Ninguém dá a mínima
Preocupa-nos sobremaneira a forma como a questão ambiental vem sendo tratada na atualidade. Não é apenas no Piauí. Em todo o Brasil predominam aqueles que adotam discurso contrário ao interesse ambiental. O meio ambiente não é apenas uma questão de loucos, poetas e sonhadores. Não é apenas preservar matas e córregos distantes no tempo e na geografia.
O meio ambiente é assunto que interessa a todos, indistintamente, porque diz respeito à sobrevivência de todas as espécies sobre a terra. Por conta de posicionamento de algumas autoridades, as agressões se multiplicam. A imprensa noticia, por exemplo, que o desmatamento da Amazônia entre agosto de 2009 e janeiro deste ano foi responsável pela emissão de 51 milhões de toneladas de dióxido de carbono, o famoso CO², segundo dados do Instituto do Homem e Meio Ambiente da Amazônia, que informa ainda que 836 quilômetros quadrados de matas foram devastados. Quem se importa?!
Adiante.
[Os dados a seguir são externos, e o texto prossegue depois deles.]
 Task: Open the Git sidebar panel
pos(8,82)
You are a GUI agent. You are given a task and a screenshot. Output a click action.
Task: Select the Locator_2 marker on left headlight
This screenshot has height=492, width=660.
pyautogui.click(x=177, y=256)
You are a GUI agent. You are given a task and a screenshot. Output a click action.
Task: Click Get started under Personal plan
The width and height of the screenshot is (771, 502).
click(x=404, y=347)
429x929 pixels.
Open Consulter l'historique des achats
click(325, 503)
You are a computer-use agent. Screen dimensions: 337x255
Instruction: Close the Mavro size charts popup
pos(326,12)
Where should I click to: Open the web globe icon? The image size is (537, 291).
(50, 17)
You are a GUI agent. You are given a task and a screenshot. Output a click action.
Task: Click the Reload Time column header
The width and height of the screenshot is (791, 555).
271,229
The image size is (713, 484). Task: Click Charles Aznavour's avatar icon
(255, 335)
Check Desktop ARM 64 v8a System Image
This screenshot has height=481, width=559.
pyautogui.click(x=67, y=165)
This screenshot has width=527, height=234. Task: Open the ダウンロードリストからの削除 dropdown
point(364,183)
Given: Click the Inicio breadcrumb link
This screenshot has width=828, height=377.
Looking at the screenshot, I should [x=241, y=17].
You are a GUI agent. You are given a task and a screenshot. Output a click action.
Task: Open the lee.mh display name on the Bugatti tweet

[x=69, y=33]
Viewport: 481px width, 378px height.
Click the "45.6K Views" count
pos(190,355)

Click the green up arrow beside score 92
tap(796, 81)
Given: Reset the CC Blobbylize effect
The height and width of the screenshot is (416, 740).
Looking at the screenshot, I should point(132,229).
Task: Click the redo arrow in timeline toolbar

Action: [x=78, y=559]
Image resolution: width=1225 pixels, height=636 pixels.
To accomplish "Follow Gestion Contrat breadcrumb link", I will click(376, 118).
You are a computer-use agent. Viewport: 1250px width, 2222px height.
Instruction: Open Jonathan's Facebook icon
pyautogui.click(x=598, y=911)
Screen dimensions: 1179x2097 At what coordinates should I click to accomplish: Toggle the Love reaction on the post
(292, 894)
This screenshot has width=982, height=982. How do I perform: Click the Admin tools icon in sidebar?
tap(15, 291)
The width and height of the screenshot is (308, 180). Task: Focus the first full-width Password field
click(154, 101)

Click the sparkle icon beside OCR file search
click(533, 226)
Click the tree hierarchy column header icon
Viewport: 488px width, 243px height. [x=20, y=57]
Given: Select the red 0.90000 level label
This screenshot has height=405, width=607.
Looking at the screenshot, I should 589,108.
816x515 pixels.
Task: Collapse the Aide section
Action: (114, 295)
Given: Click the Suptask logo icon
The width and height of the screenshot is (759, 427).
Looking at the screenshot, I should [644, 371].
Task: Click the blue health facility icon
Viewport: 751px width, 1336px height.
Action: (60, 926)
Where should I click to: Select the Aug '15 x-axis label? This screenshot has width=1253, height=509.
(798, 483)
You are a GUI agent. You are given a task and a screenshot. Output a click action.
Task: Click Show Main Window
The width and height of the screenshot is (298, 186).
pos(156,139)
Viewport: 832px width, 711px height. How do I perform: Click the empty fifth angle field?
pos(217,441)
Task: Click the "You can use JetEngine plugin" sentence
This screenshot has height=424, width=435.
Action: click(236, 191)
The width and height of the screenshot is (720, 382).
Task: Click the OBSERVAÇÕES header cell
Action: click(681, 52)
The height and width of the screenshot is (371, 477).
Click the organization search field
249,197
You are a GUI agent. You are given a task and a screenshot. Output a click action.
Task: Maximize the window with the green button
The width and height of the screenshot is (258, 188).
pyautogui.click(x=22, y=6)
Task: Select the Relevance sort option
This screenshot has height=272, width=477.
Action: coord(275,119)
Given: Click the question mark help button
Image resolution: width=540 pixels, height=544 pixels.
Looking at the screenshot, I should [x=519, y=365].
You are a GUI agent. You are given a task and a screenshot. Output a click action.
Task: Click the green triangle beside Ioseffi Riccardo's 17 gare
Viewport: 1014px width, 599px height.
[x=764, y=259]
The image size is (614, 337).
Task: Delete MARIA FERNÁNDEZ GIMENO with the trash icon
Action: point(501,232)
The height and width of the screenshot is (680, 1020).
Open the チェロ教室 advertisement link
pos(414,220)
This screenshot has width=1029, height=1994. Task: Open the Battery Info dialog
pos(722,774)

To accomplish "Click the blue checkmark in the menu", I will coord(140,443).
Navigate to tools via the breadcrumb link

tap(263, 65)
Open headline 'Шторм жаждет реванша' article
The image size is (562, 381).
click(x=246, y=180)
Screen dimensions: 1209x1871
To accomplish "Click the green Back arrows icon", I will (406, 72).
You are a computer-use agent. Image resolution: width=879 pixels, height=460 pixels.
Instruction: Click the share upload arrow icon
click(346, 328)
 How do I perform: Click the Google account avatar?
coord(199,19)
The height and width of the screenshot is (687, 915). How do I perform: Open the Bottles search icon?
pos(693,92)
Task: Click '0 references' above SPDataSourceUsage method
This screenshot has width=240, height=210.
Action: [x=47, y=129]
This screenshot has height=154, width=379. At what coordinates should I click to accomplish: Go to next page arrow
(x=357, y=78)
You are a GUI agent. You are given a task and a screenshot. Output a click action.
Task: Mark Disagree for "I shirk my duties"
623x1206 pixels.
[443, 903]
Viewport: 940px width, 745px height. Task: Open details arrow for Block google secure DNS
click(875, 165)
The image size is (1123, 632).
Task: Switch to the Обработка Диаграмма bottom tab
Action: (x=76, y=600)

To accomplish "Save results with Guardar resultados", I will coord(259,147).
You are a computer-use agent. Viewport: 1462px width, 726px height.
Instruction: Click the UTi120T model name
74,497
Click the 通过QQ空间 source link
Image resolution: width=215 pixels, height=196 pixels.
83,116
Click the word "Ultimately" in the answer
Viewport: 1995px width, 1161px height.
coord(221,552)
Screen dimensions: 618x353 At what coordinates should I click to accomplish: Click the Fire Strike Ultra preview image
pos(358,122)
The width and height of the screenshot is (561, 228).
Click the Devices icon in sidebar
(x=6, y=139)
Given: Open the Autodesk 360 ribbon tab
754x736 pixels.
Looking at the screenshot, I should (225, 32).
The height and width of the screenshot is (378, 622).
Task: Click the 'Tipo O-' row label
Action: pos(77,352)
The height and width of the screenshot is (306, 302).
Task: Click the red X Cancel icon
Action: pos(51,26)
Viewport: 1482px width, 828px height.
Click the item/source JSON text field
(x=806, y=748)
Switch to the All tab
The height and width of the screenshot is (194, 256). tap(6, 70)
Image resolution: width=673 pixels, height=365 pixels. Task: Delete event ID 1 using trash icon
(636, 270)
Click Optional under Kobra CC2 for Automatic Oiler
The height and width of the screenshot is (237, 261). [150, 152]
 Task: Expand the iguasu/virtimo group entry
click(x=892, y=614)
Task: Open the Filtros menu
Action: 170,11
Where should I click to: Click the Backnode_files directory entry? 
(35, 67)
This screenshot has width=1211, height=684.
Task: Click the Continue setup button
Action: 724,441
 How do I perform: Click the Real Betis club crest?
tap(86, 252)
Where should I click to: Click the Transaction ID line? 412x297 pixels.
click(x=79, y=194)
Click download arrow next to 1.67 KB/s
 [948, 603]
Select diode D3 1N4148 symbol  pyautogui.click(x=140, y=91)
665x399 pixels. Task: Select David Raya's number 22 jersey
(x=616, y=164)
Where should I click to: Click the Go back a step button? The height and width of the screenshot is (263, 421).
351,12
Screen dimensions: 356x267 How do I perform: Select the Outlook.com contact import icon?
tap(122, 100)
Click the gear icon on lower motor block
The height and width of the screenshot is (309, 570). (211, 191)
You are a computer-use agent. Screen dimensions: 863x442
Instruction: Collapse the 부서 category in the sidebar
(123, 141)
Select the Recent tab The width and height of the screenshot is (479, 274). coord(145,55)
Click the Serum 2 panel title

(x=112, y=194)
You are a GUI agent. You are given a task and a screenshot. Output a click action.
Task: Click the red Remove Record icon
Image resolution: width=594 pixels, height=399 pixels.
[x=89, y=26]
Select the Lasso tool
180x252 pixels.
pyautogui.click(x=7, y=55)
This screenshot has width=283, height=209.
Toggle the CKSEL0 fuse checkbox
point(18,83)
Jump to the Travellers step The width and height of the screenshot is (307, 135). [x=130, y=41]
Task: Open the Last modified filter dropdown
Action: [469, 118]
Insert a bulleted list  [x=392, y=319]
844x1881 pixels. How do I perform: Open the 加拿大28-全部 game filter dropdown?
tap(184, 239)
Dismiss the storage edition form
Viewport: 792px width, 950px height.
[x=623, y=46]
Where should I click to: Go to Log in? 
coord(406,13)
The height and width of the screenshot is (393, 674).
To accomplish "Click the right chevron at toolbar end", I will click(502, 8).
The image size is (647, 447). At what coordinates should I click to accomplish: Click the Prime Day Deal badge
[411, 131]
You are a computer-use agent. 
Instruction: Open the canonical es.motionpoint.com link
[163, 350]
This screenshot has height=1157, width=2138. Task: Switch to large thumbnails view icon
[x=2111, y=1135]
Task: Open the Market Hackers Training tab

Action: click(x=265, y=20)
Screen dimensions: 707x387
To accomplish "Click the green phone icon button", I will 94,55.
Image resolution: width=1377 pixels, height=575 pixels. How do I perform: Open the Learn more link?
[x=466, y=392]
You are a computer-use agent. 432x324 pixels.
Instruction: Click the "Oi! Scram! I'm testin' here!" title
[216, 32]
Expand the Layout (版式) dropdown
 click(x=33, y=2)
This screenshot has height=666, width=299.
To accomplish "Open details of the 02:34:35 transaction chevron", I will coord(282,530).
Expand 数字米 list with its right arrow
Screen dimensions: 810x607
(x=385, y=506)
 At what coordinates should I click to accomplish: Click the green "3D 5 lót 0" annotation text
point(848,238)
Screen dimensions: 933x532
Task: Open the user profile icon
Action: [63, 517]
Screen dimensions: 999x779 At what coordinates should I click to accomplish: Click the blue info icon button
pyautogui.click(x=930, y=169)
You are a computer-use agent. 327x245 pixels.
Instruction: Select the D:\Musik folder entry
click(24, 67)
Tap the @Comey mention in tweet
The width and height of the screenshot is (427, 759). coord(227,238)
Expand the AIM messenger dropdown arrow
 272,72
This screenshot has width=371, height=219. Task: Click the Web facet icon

Essa taxa de emissões supera, e muito, as emissões da indústria paulista no ano de 2006, por exemplo, que foi de 38 milhões de toneladas de gás. O dado também é 41% maior do que no período anterior (agosto de 2008 a janeiro de 2009), quando foram emitidas 36 milhões de toneladas do famigerado poluente. A emissão ocorre por meio da queimada da madeira ou da decomposição natural das árvores cortadas.
De acordo com o Imazon, em alguns casos o desmatamento pode até mesmo diminuir enquanto as emissões aumentam, por que ao cortar florestas mais densas - com maior volume de madeira - as emissões de carbono são mais altas. Ninguém se importa. Afinal, por enquanto, são apenas algumas espécies de pássaros e animais. São apenas algumas árvores seculares. São apenas algumas nascentes de rios, alguns riachos sem importância, perdidos em meio a lugar nenhum.
De fato, ninguém dá a menor importância. Nem mesmo quando a natureza é agredida diante de nossas vistas. Em Teresina, acaba de acontecer uma agressão brutal ao meio ambiente sem que autoridades sequer se dignem em se manifestar. A única coisa que sabem dizer é que não se pode barrar o desenvolvimento. Até quando?!